TASK DATA ▸
+--

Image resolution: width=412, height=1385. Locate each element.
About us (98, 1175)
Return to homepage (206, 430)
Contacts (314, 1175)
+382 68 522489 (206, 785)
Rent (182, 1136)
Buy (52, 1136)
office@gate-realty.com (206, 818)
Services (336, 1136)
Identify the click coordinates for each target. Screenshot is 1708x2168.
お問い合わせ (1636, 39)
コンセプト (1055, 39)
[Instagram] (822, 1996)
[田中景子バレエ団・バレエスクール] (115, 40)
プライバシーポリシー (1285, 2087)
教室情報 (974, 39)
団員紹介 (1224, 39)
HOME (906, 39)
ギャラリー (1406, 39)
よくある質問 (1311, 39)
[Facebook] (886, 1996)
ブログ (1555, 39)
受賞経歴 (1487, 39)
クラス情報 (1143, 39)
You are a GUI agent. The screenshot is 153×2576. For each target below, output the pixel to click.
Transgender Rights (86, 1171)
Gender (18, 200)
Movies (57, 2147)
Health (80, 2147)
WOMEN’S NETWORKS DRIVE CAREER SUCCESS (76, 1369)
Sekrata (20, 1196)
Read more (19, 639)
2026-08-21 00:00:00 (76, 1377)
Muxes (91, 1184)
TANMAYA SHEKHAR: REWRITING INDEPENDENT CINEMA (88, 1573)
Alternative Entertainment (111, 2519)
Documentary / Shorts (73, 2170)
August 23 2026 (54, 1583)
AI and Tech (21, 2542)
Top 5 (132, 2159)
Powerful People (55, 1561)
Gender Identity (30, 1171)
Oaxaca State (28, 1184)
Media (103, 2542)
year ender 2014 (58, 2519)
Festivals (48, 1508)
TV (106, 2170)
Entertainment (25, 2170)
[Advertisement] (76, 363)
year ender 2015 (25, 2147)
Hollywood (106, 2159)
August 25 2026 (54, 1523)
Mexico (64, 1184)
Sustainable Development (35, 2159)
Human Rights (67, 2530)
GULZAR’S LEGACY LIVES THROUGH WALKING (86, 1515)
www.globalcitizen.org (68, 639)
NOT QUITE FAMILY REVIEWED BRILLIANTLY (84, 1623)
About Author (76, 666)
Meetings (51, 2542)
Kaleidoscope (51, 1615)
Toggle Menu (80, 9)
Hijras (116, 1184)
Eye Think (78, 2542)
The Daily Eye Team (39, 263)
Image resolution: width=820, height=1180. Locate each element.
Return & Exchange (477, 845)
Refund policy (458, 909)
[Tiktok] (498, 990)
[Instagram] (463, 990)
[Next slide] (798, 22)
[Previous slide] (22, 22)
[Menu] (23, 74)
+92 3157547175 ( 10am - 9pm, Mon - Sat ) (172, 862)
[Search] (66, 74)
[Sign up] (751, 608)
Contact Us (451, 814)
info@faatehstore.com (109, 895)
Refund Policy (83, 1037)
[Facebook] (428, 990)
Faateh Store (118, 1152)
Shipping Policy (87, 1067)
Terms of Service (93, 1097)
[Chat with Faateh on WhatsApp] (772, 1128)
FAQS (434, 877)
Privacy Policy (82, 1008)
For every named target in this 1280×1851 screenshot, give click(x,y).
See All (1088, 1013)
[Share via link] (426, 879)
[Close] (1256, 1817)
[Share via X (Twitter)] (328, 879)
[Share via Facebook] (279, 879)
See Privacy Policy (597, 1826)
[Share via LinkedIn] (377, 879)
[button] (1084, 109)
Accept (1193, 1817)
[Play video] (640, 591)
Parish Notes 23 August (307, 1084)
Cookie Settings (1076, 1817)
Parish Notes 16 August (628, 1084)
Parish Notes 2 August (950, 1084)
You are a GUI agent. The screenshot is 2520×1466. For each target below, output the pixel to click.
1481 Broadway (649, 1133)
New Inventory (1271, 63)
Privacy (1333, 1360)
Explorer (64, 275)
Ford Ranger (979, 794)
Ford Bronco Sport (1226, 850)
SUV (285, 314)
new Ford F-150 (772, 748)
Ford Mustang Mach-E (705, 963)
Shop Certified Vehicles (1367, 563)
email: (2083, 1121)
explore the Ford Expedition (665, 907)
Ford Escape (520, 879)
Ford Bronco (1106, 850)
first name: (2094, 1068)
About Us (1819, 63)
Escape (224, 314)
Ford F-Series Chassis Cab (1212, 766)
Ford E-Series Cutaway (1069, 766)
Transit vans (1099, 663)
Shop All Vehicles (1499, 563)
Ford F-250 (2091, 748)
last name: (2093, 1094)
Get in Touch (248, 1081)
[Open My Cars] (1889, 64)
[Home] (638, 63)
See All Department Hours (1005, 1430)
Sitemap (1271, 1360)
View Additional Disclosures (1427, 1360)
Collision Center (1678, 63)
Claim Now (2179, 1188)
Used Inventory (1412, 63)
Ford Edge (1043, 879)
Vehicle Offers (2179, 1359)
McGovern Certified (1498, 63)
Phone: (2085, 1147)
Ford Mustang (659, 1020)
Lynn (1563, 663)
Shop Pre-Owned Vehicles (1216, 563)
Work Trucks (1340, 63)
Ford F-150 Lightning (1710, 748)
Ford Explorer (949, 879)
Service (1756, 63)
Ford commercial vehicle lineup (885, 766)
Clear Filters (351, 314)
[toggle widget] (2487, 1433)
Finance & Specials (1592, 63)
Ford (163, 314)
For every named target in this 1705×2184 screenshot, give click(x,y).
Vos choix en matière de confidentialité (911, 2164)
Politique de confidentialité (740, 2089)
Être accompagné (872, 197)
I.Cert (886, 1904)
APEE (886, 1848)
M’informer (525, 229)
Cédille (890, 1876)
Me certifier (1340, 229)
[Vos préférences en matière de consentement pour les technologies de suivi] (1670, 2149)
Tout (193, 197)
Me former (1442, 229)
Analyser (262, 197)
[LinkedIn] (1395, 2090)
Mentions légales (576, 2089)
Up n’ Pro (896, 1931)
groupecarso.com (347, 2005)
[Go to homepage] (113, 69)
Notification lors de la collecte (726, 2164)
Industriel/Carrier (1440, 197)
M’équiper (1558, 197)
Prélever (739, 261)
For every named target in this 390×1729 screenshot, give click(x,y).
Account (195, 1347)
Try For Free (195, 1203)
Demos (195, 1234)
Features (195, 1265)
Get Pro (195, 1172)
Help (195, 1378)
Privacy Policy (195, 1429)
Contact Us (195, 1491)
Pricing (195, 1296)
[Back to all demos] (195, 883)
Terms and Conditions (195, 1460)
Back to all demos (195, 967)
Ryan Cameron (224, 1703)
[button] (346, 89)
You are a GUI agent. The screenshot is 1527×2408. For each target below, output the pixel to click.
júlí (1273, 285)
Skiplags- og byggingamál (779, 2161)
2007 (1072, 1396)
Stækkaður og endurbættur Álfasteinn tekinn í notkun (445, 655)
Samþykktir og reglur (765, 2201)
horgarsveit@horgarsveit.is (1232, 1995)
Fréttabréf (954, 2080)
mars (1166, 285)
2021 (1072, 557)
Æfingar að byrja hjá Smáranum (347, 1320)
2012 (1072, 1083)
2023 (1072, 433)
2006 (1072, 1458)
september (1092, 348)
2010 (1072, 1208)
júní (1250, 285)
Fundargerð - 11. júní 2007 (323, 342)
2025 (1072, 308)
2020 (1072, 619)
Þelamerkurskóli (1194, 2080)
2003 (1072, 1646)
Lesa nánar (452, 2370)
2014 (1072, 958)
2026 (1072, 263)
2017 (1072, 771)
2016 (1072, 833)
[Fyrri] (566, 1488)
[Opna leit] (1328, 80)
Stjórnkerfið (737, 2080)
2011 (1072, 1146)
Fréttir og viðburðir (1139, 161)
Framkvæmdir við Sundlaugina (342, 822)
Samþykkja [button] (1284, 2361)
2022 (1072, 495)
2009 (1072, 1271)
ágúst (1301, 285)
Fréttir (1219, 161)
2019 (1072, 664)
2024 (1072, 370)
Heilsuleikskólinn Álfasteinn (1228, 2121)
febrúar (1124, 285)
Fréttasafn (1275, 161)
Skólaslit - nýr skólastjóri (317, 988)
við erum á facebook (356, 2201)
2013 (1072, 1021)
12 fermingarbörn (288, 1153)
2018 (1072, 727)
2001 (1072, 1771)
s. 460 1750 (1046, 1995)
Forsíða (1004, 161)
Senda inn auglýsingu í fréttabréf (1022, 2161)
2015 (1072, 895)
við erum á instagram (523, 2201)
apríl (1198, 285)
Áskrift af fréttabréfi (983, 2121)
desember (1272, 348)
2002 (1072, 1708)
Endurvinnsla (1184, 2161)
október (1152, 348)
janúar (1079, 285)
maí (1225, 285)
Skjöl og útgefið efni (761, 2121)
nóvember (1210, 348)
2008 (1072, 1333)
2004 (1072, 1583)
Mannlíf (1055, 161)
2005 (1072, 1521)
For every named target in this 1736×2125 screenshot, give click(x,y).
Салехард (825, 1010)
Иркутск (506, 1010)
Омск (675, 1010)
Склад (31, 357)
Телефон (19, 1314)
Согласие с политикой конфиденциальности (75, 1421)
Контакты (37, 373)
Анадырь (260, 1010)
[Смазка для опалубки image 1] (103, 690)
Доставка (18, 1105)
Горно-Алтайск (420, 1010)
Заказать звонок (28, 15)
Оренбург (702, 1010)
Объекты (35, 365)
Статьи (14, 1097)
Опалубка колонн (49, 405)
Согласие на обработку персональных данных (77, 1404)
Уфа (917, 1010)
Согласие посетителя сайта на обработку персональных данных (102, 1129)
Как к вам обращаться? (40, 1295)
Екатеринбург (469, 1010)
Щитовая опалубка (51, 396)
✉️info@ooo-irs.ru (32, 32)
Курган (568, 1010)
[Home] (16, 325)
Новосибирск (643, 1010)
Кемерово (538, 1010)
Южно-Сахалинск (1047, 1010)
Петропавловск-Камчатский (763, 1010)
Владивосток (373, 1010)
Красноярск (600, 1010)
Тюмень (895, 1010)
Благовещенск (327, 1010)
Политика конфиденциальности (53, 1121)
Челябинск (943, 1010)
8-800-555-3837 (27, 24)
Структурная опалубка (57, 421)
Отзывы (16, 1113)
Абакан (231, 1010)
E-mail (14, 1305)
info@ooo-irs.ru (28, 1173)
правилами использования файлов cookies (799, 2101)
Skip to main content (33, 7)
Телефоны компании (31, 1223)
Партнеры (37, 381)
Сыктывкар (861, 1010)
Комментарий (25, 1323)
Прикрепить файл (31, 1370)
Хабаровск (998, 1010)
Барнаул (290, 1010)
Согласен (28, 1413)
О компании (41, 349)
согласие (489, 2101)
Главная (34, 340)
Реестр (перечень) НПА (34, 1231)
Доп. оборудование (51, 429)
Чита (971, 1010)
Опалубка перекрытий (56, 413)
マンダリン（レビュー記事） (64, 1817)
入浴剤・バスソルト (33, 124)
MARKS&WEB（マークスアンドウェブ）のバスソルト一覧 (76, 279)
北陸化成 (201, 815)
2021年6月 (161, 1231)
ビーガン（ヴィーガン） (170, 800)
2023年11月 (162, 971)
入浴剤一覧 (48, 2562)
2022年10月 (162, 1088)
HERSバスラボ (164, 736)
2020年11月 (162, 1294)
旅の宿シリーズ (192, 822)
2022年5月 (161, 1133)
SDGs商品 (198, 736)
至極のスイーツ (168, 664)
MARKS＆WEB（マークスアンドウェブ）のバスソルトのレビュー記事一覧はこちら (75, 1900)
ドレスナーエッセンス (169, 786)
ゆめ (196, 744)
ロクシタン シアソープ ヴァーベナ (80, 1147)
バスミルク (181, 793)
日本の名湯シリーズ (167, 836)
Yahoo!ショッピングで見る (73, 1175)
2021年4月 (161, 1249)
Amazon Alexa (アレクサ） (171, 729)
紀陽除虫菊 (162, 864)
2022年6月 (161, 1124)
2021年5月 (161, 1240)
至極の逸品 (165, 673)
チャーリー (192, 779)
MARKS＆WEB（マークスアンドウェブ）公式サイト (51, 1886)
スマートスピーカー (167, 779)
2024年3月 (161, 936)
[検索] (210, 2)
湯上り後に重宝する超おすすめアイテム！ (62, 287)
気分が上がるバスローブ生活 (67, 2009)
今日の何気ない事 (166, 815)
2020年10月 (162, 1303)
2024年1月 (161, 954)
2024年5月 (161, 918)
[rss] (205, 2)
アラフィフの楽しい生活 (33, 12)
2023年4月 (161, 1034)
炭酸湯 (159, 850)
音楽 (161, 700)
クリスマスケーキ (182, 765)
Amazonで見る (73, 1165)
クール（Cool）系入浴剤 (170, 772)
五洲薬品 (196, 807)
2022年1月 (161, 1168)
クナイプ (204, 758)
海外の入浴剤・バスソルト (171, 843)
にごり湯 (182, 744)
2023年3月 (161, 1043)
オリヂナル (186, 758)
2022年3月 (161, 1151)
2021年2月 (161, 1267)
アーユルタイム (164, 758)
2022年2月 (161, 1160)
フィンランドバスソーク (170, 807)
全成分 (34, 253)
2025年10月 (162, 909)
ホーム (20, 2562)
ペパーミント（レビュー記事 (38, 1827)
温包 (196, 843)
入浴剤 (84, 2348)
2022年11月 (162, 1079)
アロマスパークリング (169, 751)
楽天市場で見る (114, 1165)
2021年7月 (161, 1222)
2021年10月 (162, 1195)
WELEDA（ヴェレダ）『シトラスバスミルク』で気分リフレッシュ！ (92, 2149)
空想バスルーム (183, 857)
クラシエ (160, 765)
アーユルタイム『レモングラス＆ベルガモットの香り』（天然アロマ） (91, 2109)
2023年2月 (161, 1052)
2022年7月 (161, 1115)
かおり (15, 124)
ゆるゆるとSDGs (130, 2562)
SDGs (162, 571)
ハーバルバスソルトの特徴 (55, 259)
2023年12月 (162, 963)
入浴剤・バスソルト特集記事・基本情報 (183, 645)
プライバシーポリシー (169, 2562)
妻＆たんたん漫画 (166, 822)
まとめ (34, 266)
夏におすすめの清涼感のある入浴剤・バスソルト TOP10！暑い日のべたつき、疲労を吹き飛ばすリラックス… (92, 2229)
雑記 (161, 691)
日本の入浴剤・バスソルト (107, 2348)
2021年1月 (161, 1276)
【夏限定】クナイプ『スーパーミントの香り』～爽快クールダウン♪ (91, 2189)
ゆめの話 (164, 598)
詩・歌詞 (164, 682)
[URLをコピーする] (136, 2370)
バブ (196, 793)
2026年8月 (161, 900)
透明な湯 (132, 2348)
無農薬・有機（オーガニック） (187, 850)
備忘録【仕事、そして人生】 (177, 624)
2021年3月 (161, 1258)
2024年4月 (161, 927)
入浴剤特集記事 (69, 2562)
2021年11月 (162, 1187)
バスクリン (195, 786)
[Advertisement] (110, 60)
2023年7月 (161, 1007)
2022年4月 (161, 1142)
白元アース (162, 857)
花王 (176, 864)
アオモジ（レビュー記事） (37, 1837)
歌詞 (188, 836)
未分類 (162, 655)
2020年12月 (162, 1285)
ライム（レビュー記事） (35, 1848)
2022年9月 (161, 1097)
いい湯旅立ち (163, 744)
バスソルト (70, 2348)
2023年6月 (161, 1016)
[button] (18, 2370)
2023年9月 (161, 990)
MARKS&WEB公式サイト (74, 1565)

+--

PROBLEM TO WORK ON ▸
Write down exactly the span of lines above from the one containing "Fundargerð - 11. júní 2007 (323, 342)" to the one containing "Fréttasafn (1275, 161)", both ends included.

REPLY TO THE TASK ▸
Fundargerð - 11. júní 2007 (323, 342)
2025 (1072, 308)
2020 (1072, 619)
Þelamerkurskóli (1194, 2080)
2003 (1072, 1646)
Lesa nánar (452, 2370)
2014 (1072, 958)
2026 (1072, 263)
2017 (1072, 771)
2016 (1072, 833)
[Fyrri] (566, 1488)
[Opna leit] (1328, 80)
Stjórnkerfið (737, 2080)
2011 (1072, 1146)
Fréttir og viðburðir (1139, 161)
Framkvæmdir við Sundlaugina (342, 822)
Samþykkja [button] (1284, 2361)
2022 (1072, 495)
2009 (1072, 1271)
ágúst (1301, 285)
Fréttir (1219, 161)
2019 (1072, 664)
2024 (1072, 370)
Heilsuleikskólinn Álfasteinn (1228, 2121)
febrúar (1124, 285)
Fréttasafn (1275, 161)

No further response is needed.